- Records shown
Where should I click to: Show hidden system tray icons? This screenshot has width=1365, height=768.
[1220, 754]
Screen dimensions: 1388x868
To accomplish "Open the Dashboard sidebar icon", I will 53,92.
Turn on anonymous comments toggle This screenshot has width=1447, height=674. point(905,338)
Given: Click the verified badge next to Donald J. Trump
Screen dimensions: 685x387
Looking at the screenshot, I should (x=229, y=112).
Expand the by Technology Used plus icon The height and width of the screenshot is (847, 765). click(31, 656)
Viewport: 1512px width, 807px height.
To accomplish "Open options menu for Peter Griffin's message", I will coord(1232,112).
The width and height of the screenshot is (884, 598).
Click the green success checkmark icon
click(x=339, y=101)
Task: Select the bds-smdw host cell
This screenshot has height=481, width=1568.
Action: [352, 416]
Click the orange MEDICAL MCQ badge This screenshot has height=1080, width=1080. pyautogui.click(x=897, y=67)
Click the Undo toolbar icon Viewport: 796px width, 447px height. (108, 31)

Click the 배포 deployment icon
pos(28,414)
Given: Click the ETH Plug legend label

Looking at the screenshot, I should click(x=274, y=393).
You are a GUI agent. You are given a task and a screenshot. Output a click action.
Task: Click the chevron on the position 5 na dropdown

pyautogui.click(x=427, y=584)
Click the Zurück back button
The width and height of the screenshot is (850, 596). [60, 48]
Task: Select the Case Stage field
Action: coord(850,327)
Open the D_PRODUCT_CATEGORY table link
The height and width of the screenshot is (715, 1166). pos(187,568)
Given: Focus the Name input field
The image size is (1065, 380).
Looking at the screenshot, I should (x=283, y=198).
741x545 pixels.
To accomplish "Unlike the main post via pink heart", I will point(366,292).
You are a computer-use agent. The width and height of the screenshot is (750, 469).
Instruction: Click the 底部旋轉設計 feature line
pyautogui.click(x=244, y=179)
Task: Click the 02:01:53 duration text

- Task details
Your reply must be a faithful copy of each entry above.

- Result below
Where should I click to: Show hidden system tray icons? This screenshot has width=1365, height=768.
[1220, 754]
Screen dimensions: 1388x868
To accomplish "Open the Dashboard sidebar icon", I will 53,92.
Turn on anonymous comments toggle This screenshot has width=1447, height=674. point(905,338)
Given: Click the verified badge next to Donald J. Trump
Screen dimensions: 685x387
Looking at the screenshot, I should (x=229, y=112).
Expand the by Technology Used plus icon The height and width of the screenshot is (847, 765). click(31, 656)
Viewport: 1512px width, 807px height.
To accomplish "Open options menu for Peter Griffin's message", I will coord(1232,112).
The width and height of the screenshot is (884, 598).
Click the green success checkmark icon
click(x=339, y=101)
Task: Select the bds-smdw host cell
This screenshot has height=481, width=1568.
Action: [352, 416]
Click the orange MEDICAL MCQ badge This screenshot has height=1080, width=1080. pyautogui.click(x=897, y=67)
Click the Undo toolbar icon Viewport: 796px width, 447px height. (108, 31)

Click the 배포 deployment icon
pos(28,414)
Given: Click the ETH Plug legend label

Looking at the screenshot, I should click(x=274, y=393).
You are a GUI agent. You are given a task and a screenshot. Output a click action.
Task: Click the chevron on the position 5 na dropdown

pyautogui.click(x=427, y=584)
Click the Zurück back button
The width and height of the screenshot is (850, 596). [60, 48]
Task: Select the Case Stage field
Action: coord(850,327)
Open the D_PRODUCT_CATEGORY table link
The height and width of the screenshot is (715, 1166). pos(187,568)
Given: Focus the Name input field
The image size is (1065, 380).
Looking at the screenshot, I should (x=283, y=198).
741x545 pixels.
To accomplish "Unlike the main post via pink heart", I will point(366,292).
You are a computer-use agent. The width and height of the screenshot is (750, 469).
Instruction: Click the 底部旋轉設計 feature line
pyautogui.click(x=244, y=179)
Task: Click the 02:01:53 duration text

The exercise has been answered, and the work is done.